Ethan Minot von der Cornell University im amerikanischen Ithaca und seine Kollegen konnten nun zeigen, dass sich auch bei lang gezogenen Nanoröhrchen die Leitfähigkeit ändert. Dazu spannten sie die winzigen Kohlenstoffröhren wie eine Hängebrücke über eine Spalte in einem Trägermaterial. Die beiden Enden des Nanoröhrchens versahen sie mit Goldkontakten. Anschließend drückten die Forscher von oben mit der Spitze eines Rasterkraft-Mikroskops (AFM, atomic force microscope) auf die Brückenkonstruktion. Trotz ihrer unvergleichlichen Reißfestigkeit zeigten sich die Röhrchen äußerst elastisch – "eher wie ein Gummiband als einem Stahlstab entsprechend", meint Minot.

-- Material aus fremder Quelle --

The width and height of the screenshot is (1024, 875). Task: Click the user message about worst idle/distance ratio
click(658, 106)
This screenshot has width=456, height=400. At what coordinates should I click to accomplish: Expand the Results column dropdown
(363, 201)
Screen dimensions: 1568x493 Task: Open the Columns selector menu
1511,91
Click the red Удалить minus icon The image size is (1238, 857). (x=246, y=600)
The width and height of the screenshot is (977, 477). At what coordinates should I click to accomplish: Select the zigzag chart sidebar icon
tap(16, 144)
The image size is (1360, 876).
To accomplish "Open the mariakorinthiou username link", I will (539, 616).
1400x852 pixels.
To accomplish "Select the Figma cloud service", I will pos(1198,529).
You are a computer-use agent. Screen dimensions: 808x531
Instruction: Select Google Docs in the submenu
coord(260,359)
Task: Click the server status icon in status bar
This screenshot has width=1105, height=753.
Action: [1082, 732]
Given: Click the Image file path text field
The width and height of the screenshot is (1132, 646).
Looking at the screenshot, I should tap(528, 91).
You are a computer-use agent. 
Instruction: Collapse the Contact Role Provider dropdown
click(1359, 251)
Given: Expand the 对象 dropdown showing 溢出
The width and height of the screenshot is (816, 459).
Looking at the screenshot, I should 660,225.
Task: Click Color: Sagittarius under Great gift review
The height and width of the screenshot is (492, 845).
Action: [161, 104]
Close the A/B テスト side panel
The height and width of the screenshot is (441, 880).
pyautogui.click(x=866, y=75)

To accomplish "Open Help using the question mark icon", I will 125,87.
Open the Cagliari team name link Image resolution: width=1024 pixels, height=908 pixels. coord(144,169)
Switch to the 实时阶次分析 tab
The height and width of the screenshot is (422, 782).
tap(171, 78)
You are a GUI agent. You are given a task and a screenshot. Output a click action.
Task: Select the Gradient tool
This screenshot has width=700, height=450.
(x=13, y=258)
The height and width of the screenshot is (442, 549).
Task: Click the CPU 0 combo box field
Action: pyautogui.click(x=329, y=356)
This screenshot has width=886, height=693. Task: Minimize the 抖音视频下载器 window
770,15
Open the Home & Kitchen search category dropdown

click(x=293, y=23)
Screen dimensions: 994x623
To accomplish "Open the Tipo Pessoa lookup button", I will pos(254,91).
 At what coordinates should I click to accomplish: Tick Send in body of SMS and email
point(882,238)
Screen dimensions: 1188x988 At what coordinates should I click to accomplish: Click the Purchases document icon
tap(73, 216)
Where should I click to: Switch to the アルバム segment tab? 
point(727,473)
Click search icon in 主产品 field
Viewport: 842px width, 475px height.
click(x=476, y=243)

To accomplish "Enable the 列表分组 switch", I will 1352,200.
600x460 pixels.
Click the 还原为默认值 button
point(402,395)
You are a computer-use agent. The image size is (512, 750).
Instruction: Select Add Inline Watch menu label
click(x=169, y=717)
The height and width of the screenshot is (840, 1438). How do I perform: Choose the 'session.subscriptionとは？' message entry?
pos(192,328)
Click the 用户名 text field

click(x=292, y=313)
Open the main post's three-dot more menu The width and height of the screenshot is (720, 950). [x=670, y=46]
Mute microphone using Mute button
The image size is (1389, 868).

Gleichzeitig beobachteten die Wissenschaftler an ihren Messgeräten, wie der Widerstand unter Belastung mal stieg und mal sank – je nachdem, was für ein Röhrchen in der Apparatur eingespannt war. Um zu prüfen, ob die Widerstandssteigerung eines metallisch leitenden Röhrchens tatsächlich auf das Entstehen einer Energielücke wie beim Halbleiter zurückzuführen ist, legten die Physiker mit der AFM-Spitze über der Mitte des Röhrchens eine elektrische Spannung an. Sollte das Material unter Zug tatsächlich halbleitend geworden sein, dann – so nahmen Minot und seine Kollegen an – müsste sich das mit der zusätzlichen Spannung nachweisen lassen. Denn mit ihr sollte sich wie in einem Transistor der Stromfluss durch das Röhrchen regeln lassen.

Tatsächlich ging der Plan auf, und die Physiker konnten zeigen, dass sich die metallisch leitfähigen Röhrchen unter der Belastung der AFM-Spitze in halbleitende umwandeln. Und auch die Leitfähigkeit der bereits halbleitenden Exemplare ließ sich auf diese Weise verändern.

Schön und gut, aber ist dieses Ergebnis über den Erkenntnisgewinn hinaus von Bedeutung? Vielleicht, so spekulieren die Forscher. Denn schließlich ließe sich das Verhalten der Nanoröhrchen dazu nutzen, hochempfindliche Drucksensoren zu bauen.